You’ve worked day and night to build your business and now you’re finally to the point where you think a sales person or two could take your business to the next level. Finding and trusting someone to go out into the universe and speak and sell on behalf of your organization is a big step. If they don’t represent the business well, great damage can be done. It can cost three to five times the person’s annual salary if the arrangement goes south and the potential risk to the company’s brand can be in the tens of thousands or more. If s/he isn’t aggressive enough to market and close the sale, your investment could be for naught.
- See how much they know about your business. In today’s competitive job market, it is perfectly acceptable to ask the candidates to prepare a sales presentation as part of the interview. Give all candidates the same set of parameters and a time limit, no more than 10 minutes. Be specific about what product or niche you want them to focus on. A specific topic allows the presentation to highlight research skills and an ability to explain a more complicated topic with ease.
- Know what you want to ask before the interview begins and stick to your questions faithfully.
- Bring reinforcements to the interview. Sales people are affable and if they’re good can maneuver any conversation to their advantage. Having back up with you at the interview table can help level the playing field and give you the opportunity to focus on answers rather than driving all aspects of the interview alone. Have your counterpart take one aspect of the interview and you take another. Then you can compare notes with the other attendees to get their feelings, feedback and responses.
- Interview the candidate you like in three different places, says Brian Tracy and Mark Thompson, authors of Now, Build a Great Business!: 7 Ways to Maximize Your Profits in any Market. Candidates will show off their best side at the first more formal interview. Subsequent interviews in different locations will allow you to see different sides of the candidate and determine what’s real and what was just for interview ‘show’. Different venues also adds a layer of stress that will show you how the candidate deals with change, different people and multiple settings.
- Give ‘em the SWAN test. Originally coined by John Swan, an executive recruiter, the SWAN formula stands for Smart, Works hard, Ambitious and Nice. Look for these attributes in your sales candidate because they are what ‘sells’ both for you and with your customers. Let’s look at each of these attributes more closely.
Smart – of course you want to hire a smart sales person, but ask yourself if the candidate in front of you really has the skill set you need in order to take your business to the next level. Often companies hire people that fit the bill for an immediate need and don’t look down the road a few years to see if the candidate can bring skills necessary to make a significant difference in the company’s growth plan. Determining ‘smart’ isn’t easy, but you can ask a lot of questions. See how passionate the candidate is about your industry.

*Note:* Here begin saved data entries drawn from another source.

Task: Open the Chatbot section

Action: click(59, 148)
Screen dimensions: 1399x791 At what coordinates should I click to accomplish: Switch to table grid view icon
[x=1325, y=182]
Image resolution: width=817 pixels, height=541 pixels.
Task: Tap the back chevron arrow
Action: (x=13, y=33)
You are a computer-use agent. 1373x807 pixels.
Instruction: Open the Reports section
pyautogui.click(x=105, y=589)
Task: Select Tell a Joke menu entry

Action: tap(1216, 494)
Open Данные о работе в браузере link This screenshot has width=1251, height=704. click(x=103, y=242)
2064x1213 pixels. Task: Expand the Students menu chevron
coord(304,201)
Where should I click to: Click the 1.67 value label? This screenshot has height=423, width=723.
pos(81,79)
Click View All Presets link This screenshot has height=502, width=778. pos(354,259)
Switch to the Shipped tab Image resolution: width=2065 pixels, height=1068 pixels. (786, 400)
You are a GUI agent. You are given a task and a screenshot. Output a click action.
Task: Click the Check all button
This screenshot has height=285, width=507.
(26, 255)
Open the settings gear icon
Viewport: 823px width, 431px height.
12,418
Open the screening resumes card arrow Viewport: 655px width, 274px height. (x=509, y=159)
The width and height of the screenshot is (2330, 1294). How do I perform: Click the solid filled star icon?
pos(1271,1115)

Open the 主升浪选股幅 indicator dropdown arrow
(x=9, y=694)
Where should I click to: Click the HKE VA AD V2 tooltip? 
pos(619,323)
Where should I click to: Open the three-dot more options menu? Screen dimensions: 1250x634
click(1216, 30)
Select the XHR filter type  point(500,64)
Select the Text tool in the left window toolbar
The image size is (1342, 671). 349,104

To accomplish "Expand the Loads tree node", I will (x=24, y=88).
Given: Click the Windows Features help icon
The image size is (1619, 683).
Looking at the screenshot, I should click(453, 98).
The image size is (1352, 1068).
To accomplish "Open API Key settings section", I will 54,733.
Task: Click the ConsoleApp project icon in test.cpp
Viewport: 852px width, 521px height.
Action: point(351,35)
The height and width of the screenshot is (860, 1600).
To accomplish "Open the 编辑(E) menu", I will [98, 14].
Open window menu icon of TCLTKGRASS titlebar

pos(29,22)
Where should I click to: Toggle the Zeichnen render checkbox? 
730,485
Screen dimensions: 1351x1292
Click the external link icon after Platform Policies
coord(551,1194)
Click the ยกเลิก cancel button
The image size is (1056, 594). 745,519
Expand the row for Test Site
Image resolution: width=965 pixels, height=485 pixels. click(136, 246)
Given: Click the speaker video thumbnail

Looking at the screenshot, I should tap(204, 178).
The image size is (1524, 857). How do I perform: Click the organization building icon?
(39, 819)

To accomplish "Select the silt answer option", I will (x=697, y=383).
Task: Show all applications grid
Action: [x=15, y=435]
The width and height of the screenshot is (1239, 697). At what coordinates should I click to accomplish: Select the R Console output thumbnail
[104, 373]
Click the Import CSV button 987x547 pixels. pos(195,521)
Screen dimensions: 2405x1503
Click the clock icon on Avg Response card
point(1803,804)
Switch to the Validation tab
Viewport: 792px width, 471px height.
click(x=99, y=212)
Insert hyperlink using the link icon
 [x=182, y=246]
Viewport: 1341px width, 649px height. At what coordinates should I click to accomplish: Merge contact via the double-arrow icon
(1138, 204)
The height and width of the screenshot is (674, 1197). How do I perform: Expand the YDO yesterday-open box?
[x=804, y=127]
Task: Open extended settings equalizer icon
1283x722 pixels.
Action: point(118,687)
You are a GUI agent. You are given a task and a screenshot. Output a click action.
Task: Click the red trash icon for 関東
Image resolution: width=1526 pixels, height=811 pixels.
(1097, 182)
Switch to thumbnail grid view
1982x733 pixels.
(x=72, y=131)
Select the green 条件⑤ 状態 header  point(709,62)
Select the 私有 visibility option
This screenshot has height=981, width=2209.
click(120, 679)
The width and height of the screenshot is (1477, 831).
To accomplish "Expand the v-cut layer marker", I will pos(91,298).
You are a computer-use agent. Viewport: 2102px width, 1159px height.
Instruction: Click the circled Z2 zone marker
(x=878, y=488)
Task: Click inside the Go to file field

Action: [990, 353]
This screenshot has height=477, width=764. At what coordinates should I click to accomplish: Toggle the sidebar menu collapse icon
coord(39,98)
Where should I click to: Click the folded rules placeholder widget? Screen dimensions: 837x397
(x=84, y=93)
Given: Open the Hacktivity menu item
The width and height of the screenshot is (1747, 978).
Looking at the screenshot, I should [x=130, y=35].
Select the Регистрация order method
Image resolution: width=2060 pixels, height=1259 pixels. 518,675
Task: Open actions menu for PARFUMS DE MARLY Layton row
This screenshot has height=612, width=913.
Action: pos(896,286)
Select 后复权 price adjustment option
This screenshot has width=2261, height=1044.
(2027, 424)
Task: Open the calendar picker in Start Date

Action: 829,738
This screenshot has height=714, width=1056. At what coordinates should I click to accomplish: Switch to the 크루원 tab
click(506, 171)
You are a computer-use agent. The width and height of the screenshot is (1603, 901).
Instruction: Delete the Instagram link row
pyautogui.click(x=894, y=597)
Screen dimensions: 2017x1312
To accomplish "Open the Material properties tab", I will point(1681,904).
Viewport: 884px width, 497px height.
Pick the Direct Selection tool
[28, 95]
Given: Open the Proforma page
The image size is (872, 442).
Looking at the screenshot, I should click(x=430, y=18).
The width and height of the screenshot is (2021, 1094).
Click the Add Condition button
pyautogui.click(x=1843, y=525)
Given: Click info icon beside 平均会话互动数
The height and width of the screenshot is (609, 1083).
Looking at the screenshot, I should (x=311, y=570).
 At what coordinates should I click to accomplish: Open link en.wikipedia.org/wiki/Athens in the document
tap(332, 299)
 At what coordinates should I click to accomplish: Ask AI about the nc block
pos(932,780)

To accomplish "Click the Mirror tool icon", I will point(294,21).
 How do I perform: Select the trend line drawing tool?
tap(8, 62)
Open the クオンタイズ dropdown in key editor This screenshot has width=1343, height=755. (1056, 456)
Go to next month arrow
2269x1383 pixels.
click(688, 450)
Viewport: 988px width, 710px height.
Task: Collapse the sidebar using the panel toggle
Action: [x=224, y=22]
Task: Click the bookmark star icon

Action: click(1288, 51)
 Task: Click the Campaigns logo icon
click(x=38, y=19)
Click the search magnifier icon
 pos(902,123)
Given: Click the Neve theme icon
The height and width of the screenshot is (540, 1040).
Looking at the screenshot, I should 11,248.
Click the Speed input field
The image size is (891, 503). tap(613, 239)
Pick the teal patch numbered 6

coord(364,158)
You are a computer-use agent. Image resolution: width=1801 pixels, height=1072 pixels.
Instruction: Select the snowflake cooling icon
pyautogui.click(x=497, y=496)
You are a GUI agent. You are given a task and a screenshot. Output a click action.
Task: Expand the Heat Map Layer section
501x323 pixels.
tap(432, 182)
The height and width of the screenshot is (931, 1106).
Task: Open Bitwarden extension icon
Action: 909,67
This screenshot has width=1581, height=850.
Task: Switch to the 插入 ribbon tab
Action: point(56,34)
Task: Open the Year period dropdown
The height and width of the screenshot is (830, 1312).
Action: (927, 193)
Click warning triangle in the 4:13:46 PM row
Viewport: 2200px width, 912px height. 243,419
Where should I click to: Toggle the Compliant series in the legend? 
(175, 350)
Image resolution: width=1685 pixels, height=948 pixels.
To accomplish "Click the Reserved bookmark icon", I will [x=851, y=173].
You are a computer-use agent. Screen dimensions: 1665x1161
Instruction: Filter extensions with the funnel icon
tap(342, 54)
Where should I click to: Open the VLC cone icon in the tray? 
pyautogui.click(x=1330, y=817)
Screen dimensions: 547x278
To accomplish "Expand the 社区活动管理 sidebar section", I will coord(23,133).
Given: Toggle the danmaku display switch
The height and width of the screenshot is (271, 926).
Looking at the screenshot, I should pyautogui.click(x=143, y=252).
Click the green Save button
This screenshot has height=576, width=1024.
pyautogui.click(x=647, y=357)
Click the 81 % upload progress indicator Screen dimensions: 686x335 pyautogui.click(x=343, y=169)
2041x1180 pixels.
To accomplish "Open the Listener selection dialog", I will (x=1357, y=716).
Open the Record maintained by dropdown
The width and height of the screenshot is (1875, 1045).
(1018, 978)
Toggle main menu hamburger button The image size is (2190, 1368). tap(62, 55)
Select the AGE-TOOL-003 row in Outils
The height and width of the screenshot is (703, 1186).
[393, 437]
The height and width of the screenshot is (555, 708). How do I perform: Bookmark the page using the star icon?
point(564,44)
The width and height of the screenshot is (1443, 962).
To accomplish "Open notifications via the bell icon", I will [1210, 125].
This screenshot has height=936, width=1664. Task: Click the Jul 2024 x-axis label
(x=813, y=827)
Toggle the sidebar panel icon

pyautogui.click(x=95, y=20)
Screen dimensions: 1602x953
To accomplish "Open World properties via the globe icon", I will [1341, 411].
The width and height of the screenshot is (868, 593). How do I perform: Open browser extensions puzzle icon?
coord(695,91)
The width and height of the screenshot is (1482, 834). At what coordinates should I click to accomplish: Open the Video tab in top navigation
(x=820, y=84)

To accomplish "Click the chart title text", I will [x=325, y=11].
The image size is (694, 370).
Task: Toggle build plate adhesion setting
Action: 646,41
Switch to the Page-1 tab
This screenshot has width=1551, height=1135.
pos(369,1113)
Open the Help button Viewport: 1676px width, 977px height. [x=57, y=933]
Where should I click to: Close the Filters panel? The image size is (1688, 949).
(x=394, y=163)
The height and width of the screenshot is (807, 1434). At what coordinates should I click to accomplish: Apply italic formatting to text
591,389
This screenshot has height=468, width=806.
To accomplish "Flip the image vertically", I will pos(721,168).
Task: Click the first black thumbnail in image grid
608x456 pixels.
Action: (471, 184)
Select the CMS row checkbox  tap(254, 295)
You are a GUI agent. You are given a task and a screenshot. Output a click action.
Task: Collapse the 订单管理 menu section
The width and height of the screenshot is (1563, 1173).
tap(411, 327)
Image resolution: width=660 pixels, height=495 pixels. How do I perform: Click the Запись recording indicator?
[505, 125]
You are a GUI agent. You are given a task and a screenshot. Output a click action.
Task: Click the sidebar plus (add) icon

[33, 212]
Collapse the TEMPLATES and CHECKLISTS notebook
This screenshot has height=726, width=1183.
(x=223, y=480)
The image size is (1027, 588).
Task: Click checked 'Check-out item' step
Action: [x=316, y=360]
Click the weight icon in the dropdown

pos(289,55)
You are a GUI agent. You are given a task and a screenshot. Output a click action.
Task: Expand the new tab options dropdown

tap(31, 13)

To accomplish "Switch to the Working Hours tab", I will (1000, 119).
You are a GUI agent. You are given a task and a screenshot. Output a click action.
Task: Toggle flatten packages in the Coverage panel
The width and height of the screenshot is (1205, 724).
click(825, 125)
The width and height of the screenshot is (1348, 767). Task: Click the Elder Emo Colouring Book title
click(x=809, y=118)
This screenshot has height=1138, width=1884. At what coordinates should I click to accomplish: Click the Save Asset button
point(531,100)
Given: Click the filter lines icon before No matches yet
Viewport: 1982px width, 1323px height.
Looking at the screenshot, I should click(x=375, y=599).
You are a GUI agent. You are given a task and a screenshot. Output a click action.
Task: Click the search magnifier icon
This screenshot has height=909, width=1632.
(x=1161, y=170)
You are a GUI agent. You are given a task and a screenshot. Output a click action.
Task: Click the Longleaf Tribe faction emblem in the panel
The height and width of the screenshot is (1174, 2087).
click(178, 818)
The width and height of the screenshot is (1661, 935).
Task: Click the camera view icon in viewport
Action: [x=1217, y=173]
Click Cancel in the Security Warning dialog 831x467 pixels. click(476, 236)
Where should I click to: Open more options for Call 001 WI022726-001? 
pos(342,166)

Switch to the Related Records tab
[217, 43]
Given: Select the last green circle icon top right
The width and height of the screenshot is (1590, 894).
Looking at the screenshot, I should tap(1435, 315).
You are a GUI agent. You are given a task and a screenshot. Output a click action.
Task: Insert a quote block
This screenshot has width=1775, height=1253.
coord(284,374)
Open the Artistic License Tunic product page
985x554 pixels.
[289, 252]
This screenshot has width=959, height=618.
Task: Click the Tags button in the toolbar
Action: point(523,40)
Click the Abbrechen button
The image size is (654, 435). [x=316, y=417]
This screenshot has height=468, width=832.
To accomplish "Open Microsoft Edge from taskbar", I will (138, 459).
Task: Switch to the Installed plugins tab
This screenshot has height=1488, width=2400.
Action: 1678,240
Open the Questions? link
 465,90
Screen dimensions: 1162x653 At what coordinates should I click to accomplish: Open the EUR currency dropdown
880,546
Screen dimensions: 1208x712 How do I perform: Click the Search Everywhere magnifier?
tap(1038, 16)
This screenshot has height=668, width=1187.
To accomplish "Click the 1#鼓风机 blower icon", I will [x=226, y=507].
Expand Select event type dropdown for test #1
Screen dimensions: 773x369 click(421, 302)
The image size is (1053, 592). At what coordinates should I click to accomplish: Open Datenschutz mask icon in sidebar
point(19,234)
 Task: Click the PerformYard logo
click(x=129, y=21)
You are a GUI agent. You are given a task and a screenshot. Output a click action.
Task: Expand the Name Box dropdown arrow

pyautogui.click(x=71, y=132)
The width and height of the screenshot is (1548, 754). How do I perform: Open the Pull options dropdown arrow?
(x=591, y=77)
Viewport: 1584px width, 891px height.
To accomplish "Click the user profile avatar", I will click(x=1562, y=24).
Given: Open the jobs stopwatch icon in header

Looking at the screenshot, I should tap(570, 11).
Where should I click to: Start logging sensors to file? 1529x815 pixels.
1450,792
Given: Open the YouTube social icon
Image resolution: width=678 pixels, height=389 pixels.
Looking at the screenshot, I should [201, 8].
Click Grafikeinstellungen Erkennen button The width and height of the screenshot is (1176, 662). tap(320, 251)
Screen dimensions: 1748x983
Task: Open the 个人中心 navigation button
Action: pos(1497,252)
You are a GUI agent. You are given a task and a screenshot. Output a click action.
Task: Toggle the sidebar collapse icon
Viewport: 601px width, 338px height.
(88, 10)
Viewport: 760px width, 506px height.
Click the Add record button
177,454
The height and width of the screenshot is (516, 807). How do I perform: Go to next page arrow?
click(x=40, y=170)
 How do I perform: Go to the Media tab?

Work hard – Does your sales candidate talk more about golf outings, sales trips and his boat than how s/he can contribute to your organization? You want a candidate who will work hard and not just once a month when the sales numbers are due, but all the time.
Ambitious – It really is important to find a sales person who is ambitious and competitive. Ask about sports in one of your interviews. While the candidate doesn’t need to be a competitive athlete, they may be incredibly passionate about a specific team or coach their child’s team. Athletic and sales are a tight tie because they both require a driven personality, team thinking, and a strong desire to be number one – all traits in a great sales person.
Nice – it goes without saying that a sales person should be the ‘nicest person’ in the room. They should hold doors, be gracious, thankful and thoughtful. Closing a sale is often about money, but sometimes it comes down to how the sales person makes the customer feel about the deal. Those intangible ‘feelings’ are part of the whole package that makes for a terrific sales person.